Zevende middel: De bijzondere vereffeningsregeling is gedekt door de beschikking van de Commissie van 22 mei 2002

Verzoeksters stellen voorts dat de Commissie met haar beschikking van 22 mei 2002 uitdrukkelijk heeft vastgesteld dat de EEG en haar „vereffeningsregelingen” niet aan alle voorwaarden voor staatsteun voldeden (1).

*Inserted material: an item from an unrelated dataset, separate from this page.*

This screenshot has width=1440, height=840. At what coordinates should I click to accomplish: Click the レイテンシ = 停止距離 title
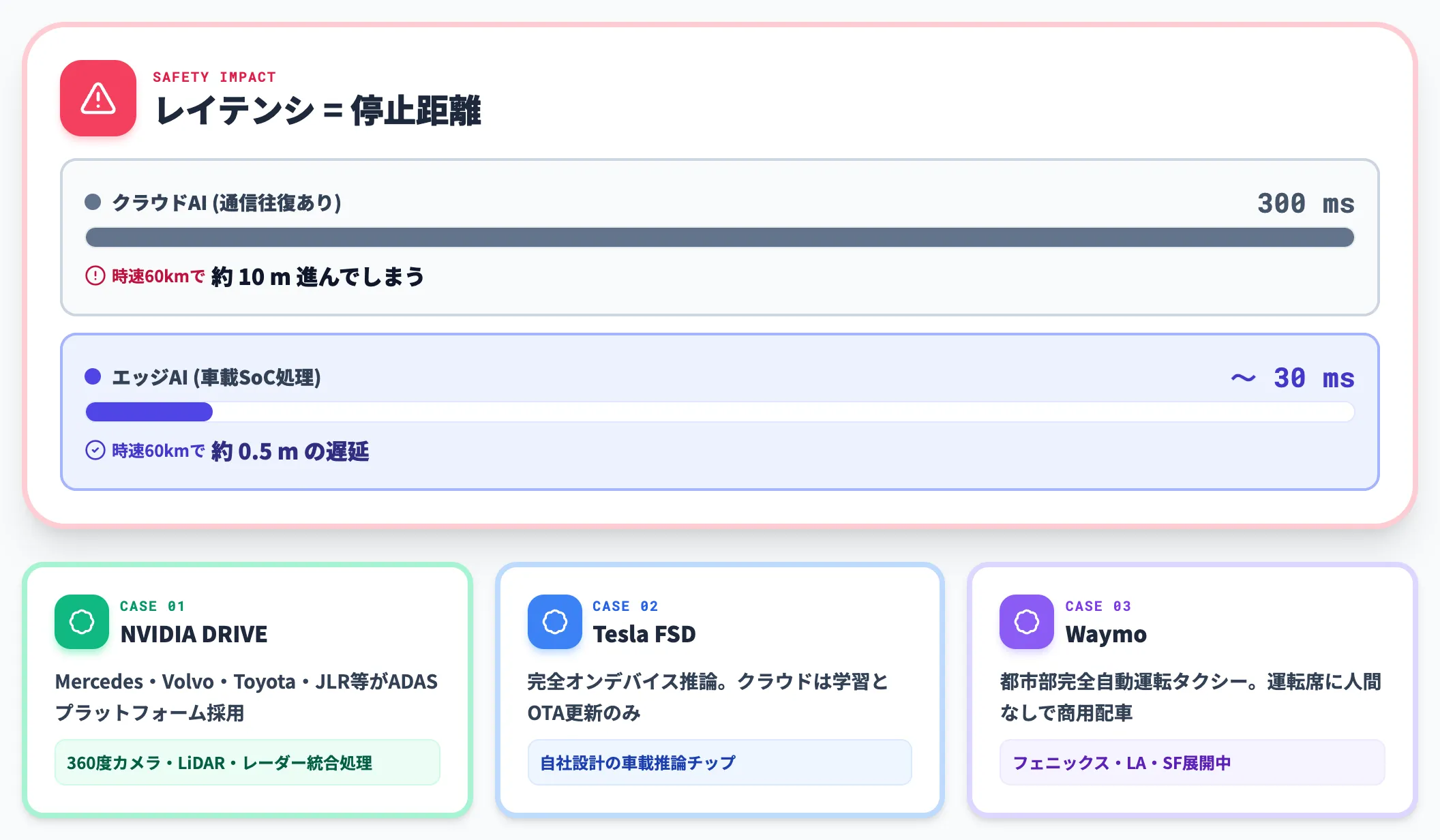pyautogui.click(x=318, y=110)
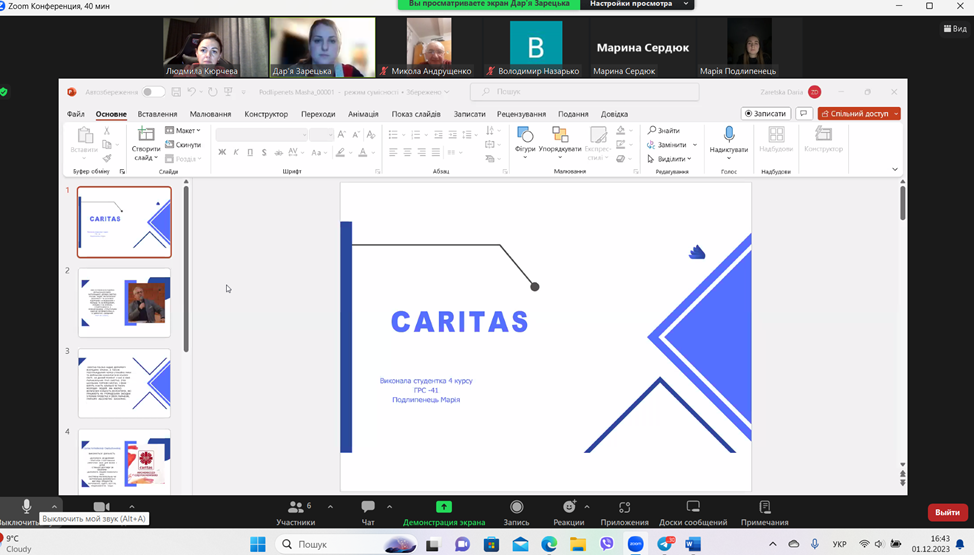Viewport: 974px width, 555px height.
Task: Open the Участники participants list
Action: [x=295, y=508]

Deze beschikking dekt ook de bijzondere vereffeningsregeling.

8.

Achtste middel: Kennelijke beoordelingsfout en ontoereikend vooronderzoek

Daarenboven voeren verzoeksters aan dat het onderzoek van de Commissie ontoereikend is geweest, zodat zij niet heeft onderkend dat de uitzonderingsregelingen voor de energie-intensieve ondernemingen naar doel, aard c.q. opzet van de EEG gerechtvaardigd zijn en dus geen selectief voordeel vormen.

9.

Negende middel: Schending van het recht om te worden gehoord

Verzoekster verwijten de Commissie dat zij hen in elk geval had moeten horen alvorens een besluit met dergelijke belastende rechtsgevolgen vast te stellen.

10.

Tiende middel: Ontoereikende motivering

Tot slot voeren verzoeksters aan dat het besluit tot inleiding van de procedure op wezenlijke punten ontoereikend is gemotiveerd.


(1)  Brief van de Commissie van 22 mei 2002, C (2002) 1887 fin./steunmaatregel NN 27/2000 — Duitsland.